Her şey o gün bir başka yazıyı yazmak için kütüphanede çalışırken başladı. Waldorf eğitim sistemi hakkında biraz bilgilenmek için seçtiğim bir kitabı okuyordum.
Neyse. Gayet neşeli, mutlu okurken, konu ev ortamına geldi. Yazar bir soru sordu bana. Kısaca özetlemek gerekirse. ‘Ev ortamınız nasıl? Evinize baktığınızda yaşamınız ile ilgili ne görüyorsunuz? Bunun cevabı önemli, çünkü çocuğunuz da onu görüyor ve öğreniyor. Çok mu dağınık (kaotik), çok mu toplu (kontrollü) vs vs.’ Özellikle de günümüzün hızlı yaşamında ‘yuva’ konusuna giderek daha az önem verdiğimizi de vurguluyor. Merak içinde kütüphaneden çıktım. Sabırsızlanıyordum. Bizim evimiz bir çocuk gözüyle nasıldı acaba? Ne gibi bir yaşam felsefesini yansıtıyordu. Tramvayın camından akan sokakları izlerken, daha önceki yuvalarımı düşündüm.

============

→ **Yazılı Soru 1**: Alıntıya göre yazar, kütüphanede hangi konu hakkında bilgi edinmek için kitap okuyordu?
→ **Yazılı Soru 2**: Alıntıda "Neyse. Gayet neşeli, mutlu" sözleriyle açılıp "önceki yuvalarımı düşündüm." ile kapanan kısmı, "Tramvayın" yerine "Otobüsün" koyarak yeniden yaz.

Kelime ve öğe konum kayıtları
============

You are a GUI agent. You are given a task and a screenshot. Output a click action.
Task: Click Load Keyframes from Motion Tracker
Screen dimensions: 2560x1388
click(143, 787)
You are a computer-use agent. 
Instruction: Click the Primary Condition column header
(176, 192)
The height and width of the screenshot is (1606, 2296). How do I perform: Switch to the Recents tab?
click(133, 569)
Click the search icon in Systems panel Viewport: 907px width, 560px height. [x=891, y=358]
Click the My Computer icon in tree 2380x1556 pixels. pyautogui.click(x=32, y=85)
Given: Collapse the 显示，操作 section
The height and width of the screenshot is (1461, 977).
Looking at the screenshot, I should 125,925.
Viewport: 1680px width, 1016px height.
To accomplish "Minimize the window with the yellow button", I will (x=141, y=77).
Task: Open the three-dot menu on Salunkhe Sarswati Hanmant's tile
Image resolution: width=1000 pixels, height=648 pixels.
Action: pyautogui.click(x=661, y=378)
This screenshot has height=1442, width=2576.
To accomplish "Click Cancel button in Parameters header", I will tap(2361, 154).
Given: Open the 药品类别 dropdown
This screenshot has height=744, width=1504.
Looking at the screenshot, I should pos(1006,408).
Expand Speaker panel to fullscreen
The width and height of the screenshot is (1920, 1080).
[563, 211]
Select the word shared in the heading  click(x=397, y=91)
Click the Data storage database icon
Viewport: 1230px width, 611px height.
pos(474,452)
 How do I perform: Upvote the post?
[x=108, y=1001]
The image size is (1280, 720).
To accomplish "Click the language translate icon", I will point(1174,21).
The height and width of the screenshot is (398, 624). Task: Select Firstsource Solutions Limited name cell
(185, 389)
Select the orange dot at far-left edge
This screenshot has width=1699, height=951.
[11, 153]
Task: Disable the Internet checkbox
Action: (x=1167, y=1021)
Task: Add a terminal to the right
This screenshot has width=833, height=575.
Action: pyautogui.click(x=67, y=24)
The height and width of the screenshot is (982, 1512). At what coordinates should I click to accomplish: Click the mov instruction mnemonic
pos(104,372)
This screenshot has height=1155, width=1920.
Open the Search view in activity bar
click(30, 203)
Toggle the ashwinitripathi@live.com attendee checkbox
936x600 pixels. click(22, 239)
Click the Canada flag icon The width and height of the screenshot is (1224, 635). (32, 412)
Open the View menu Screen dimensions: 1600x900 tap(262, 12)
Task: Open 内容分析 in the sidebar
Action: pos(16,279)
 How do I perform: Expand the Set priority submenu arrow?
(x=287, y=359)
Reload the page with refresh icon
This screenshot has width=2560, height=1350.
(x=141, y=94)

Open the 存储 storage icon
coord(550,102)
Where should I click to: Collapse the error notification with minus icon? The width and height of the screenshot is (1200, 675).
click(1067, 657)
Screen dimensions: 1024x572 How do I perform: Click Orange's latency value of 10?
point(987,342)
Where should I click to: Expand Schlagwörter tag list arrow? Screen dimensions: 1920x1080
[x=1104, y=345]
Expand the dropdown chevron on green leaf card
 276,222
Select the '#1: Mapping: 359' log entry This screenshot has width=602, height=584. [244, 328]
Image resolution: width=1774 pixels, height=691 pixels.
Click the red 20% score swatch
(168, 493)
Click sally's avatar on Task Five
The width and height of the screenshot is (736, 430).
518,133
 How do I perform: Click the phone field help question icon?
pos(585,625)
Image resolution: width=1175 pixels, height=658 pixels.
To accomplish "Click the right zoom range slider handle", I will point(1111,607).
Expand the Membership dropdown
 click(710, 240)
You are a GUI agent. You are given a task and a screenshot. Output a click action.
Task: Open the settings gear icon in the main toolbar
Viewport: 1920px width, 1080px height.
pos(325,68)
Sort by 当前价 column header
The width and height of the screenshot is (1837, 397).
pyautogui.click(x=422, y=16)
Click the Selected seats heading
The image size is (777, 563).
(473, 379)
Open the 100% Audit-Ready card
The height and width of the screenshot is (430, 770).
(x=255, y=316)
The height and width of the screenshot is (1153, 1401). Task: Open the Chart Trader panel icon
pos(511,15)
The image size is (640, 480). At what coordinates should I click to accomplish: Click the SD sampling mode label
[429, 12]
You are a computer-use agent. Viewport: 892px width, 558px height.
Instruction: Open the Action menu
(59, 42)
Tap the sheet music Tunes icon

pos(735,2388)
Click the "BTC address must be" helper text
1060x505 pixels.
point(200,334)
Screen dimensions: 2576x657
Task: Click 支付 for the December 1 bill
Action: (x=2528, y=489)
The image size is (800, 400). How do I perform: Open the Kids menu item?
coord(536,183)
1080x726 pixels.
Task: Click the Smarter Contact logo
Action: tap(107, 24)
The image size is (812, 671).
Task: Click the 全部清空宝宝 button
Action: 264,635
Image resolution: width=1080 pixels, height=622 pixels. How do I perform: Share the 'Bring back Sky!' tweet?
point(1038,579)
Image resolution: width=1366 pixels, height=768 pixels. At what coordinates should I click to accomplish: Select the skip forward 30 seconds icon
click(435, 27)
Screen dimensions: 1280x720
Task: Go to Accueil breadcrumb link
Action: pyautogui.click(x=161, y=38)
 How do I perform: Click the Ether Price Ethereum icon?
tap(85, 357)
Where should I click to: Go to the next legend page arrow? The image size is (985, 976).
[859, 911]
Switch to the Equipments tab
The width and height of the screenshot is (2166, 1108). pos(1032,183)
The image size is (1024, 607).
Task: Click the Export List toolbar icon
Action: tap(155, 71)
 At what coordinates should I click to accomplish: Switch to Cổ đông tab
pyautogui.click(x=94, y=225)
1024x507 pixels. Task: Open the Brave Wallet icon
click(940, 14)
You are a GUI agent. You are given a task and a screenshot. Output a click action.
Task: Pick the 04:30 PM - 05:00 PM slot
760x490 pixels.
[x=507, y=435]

============

→ **Çözüm 1**: Waldorf eğitim sistemi hakkında.

→ **Çözüm 2**:
Neyse. Gayet neşeli, mutlu okurken, konu ev ortamına geldi. Yazar bir soru sordu bana. Kısaca özetlemek gerekirse. ‘Ev ortamınız nasıl? Evinize baktığınızda yaşamınız ile ilgili ne görüyorsunuz? Bunun cevabı önemli, çünkü çocuğunuz da onu görüyor ve öğreniyor. Çok mu dağınık (kaotik), çok mu toplu (kontrollü) vs vs.’ Özellikle de günümüzün hızlı yaşamında ‘yuva’ konusuna giderek daha az önem verdiğimizi de vurguluyor. Merak içinde kütüphaneden çıktım. Sabırsızlanıyordum. Bizim evimiz bir çocuk gözüyle nasıldı acaba? Ne gibi bir yaşam felsefesini yansıtıyordu. Otobüsün camından akan sokakları izlerken, daha önceki yuvalarımı düşündüm.